2011 Atlantic hurricane season forecast from Tropical Storm Risk, Inc.
The British private forecasting firm Tropical Storm Risk, Inc. (TSR), issued their 2011 Atlantic hurricane season forecast on Monday. They are also calling for a very active year: 15.6 named storms, 8.4 hurricanes, and 4 intense hurricanes. TSR predicts a 66% chance of an above-average hurricane season, 22% chance of a near-normal season, and only a 12% chance of a below normal season. TSR bases their December forecast on predictions that sea surface temperatures next fall in the tropical Atlantic will be above about 0.3°C above average, and trade wind speeds will be about 0.7 m/s slower than average. The trade wind speed prediction is based on a forecast for a weak La Niña in August-September 2011.
I like how TSR puts their skill level right next to the forecast numbers: 2% skill above chance at forecasting the number of named storms, 1% skill for hurricanes, and 7% skill for intense hurricanes. That's not much skill, and really, we have to wait until the June 1 forecasts by CSU, NOAA, and TSR to get a forecast with reasonable skill.
Comparing 2005 and 2010 steering currents
The U.S. got extremely fortunate during the 2010 hurricane season that the steering currents carried most of the storms out to sea, or forced them to the south. A very graphic way of looking at this is to compare the amount of rain that fell due to tropical cyclones in the Atlantic in 2005 versus 2010 (Figure 2.) The U.S. received a direct hit only from Tropical Storm Bonnie, which hit South Florida as a minimal 40 mph tropical storm and caused no significant damage. TSR is predicting that this luck will not hold in 2010; they project that five named storms will hit the U.S., with two of these being hurricanes.
Figure 2. Rainfall amounts due to all Atlantic tropical cyclones in 2005 and 2010, as measured by NASA's TRMM satellite. Steering currents in 2010 tended to recurve many storms out to sea between the Caribbean and Bermuda, due to a large number of unusually strong troughs of low pressure moving off the U.S. East Coast.
Weekend winter storm for Eastern U.S.
The latest 06Z (1am EST) set of computer model forecasts for this weekend's winter storm over the Midwest and Eastern U.S. point towards a more northerly path for the storm, bringing the axis of heaviest snow through Wisconsin and Michigan. There is still a great deal of uncertainty in the predicted timing and strength of the storm, but a renewed blast of cold air Monday and Tuesday over the Southeast U.S. is still highly likely in the wake of the storm.

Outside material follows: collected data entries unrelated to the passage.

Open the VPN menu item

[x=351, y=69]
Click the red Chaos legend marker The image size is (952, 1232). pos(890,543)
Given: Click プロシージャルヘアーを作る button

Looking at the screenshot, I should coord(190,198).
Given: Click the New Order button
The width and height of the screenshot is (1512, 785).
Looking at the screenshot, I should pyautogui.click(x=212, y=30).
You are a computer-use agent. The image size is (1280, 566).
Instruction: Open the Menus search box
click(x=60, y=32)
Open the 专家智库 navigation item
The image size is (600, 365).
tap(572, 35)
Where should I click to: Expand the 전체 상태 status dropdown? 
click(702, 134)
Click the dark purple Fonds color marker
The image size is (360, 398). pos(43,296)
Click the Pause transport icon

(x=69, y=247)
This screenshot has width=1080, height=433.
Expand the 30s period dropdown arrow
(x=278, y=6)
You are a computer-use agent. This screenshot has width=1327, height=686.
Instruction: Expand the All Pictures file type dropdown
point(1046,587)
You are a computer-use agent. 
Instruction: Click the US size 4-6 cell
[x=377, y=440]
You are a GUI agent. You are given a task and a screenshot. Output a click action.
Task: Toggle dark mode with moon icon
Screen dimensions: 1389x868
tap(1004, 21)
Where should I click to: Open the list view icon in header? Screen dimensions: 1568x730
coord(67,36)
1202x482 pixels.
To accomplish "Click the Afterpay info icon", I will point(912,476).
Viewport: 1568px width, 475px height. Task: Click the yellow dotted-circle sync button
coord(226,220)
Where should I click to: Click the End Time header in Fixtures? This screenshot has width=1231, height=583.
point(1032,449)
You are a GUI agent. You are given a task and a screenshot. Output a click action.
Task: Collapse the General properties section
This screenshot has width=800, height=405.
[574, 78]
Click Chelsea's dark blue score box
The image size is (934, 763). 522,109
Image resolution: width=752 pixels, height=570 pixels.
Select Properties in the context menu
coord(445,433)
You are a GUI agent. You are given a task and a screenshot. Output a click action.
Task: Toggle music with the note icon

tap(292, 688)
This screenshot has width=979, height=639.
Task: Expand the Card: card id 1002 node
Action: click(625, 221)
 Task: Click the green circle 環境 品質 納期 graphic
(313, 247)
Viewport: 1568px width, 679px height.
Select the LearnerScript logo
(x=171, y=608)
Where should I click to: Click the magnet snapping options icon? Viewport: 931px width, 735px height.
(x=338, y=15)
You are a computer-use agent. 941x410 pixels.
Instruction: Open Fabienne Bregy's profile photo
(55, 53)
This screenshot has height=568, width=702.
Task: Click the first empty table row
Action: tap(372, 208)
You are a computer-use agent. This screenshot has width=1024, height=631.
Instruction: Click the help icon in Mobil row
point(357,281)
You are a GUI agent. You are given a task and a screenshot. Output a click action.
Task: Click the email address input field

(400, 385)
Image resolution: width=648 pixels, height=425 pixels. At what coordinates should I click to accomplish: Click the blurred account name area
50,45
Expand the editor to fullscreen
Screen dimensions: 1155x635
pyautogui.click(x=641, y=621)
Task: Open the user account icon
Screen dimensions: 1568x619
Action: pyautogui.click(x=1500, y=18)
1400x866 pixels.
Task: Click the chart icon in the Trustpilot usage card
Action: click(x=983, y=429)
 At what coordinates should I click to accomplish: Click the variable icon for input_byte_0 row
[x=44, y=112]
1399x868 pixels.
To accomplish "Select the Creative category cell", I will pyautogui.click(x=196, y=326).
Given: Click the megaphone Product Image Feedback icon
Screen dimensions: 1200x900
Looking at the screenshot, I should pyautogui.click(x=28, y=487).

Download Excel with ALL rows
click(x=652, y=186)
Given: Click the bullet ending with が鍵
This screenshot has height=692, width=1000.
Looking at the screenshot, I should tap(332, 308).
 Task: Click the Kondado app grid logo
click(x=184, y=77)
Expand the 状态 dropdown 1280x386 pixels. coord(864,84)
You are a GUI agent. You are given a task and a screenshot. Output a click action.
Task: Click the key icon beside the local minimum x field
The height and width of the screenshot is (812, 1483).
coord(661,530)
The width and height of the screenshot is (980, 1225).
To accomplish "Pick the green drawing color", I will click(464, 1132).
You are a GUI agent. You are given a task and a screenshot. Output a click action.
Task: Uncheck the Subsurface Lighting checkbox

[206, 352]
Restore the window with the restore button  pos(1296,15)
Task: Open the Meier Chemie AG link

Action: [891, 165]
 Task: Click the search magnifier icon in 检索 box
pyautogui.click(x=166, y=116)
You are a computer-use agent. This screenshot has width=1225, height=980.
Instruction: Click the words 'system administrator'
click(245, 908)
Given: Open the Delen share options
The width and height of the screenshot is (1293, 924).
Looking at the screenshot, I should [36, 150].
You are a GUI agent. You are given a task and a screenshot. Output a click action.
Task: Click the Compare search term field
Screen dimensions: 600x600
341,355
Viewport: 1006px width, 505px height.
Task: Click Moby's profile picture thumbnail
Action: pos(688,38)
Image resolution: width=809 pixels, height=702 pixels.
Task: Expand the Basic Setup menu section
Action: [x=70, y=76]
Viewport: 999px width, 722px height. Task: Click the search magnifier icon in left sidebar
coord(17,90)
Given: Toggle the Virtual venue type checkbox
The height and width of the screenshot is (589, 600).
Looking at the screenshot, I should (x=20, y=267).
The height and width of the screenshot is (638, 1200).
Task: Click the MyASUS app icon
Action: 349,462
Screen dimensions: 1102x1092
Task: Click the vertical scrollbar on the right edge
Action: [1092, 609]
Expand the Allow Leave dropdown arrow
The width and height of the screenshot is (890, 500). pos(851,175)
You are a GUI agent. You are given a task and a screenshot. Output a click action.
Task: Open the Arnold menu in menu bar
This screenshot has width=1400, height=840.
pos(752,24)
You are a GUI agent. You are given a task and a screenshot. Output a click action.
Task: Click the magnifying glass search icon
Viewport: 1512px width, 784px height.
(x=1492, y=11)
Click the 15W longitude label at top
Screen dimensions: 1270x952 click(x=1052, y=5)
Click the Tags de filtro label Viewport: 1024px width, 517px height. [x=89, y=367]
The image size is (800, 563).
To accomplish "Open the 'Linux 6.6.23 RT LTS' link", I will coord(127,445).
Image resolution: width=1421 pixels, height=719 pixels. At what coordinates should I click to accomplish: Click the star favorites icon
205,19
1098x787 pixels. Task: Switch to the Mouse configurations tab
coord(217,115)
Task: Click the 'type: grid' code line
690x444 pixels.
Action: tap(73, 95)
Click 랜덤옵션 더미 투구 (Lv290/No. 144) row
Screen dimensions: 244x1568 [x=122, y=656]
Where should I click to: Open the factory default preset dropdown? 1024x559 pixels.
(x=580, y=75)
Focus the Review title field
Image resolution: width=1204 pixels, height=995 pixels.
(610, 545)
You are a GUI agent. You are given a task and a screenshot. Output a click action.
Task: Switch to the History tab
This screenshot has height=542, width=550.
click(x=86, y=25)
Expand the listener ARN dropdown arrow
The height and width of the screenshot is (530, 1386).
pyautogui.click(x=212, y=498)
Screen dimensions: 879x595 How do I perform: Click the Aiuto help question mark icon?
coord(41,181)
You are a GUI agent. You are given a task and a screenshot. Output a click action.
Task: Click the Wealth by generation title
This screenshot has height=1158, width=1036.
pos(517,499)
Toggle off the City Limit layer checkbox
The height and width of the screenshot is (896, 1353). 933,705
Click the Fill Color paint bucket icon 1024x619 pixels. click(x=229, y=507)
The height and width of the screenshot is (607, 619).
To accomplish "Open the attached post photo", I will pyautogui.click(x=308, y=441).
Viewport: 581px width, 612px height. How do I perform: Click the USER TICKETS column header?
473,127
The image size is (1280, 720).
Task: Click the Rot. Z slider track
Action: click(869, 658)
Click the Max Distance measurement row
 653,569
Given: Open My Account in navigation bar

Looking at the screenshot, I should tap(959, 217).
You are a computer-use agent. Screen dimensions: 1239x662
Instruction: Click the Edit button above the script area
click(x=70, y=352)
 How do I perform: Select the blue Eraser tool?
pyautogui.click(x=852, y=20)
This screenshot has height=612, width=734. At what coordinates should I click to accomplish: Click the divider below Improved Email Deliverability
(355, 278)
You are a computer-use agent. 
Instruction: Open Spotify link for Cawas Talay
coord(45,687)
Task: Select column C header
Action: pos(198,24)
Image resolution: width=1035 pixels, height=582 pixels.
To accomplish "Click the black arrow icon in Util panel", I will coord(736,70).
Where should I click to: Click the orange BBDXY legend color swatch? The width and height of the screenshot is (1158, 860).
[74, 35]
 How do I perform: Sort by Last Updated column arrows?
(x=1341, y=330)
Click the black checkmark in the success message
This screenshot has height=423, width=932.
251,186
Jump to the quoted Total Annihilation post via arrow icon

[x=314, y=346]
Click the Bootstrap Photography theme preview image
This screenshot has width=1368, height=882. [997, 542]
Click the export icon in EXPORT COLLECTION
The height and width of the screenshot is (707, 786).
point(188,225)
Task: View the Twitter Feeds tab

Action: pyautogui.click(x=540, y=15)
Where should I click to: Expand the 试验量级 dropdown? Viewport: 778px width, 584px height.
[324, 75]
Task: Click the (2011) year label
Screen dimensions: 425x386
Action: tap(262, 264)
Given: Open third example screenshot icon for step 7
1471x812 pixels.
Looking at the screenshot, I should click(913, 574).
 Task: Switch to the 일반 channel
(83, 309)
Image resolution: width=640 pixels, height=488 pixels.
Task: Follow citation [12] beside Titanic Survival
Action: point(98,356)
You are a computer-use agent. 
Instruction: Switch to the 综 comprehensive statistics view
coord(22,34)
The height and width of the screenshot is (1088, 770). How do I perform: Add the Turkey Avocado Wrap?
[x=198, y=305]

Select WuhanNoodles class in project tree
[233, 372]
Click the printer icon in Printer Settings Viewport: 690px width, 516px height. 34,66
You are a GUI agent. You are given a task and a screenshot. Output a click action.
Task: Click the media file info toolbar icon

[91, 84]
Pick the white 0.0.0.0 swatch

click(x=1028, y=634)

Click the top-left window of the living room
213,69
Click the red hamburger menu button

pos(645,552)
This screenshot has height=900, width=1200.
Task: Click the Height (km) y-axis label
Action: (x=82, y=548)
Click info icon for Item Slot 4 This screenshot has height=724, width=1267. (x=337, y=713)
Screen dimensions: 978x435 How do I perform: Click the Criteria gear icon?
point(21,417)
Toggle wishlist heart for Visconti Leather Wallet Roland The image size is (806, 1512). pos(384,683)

Updated: 3:33 PM GMT on December 09, 2010
By: JeffMasters, 2:11 PM GMT on December 08, 2010
A major winter storm powered ashore today in the Pacific Northwest, bringing heavy rain and snow to the Olympic Mountains. This storm dumped four inches of rain over the Olympics, bringing the Skokomish River to flood stage. Record warm temperatures ahead of the storm have surged northwards across the Pacific Northwest, with Seattle, Washington hitting a record high of 55°F yesterday. Snowfall amounts approaching 2 feet are expected in the Olympic Mountains from the storm, with 1 - 3 feet likely in the Cascade Mountains. This is typical sort of storm one expects to see during a La Niña winter.
Figure 1. Radar-estimated precipitation from the Seattle radar for the period Dec 7 - Dec 8. Precipitation amounts in excess of 4 inches have occurred over the Olympic Mountains. Mountains surrounding Seattle block the radar beam, leading to the streaky nature of the image.
As the storm tracks eastwards over the Central U.S. later this week, it will intensify and pull in a large amount of cold, Canadian air. The latest set of computer model runs have come into much better agreement on the track of the storm, and a band of heavy snow of 6 - 10 inches is likely to set up over Central Illinois on Saturday afternoon. The storm will move rapidly eastwards, with the heaviest snow likely to impact northern Indiana, northern Ohio, and southern Ontario on Sunday. The biggest cold blast of the season thus far will roar in behind the storm, causing widespread blowing and drifting of the snow, plus new heavy Lake-effect snows in the lee of the Great Lakes. Low temperatures approaching -20°F are likely in northern Minnesota Saturday and Sunday night after the storm passes. By Tuesday morning, much of the eastern half of the nation will shiver through one the coldest mornings on record for the first half of December, with below freezing temperatures expected to penetrate all the way into South Florida. Record lows were set across much of Southeast U.S. this morning, with 39°F at Fort Lauderdale, 16°F in Columbia SC, and 9°F in Lychburg, VA. Temperatures much colder than this are likely on Tuesday morning across the region.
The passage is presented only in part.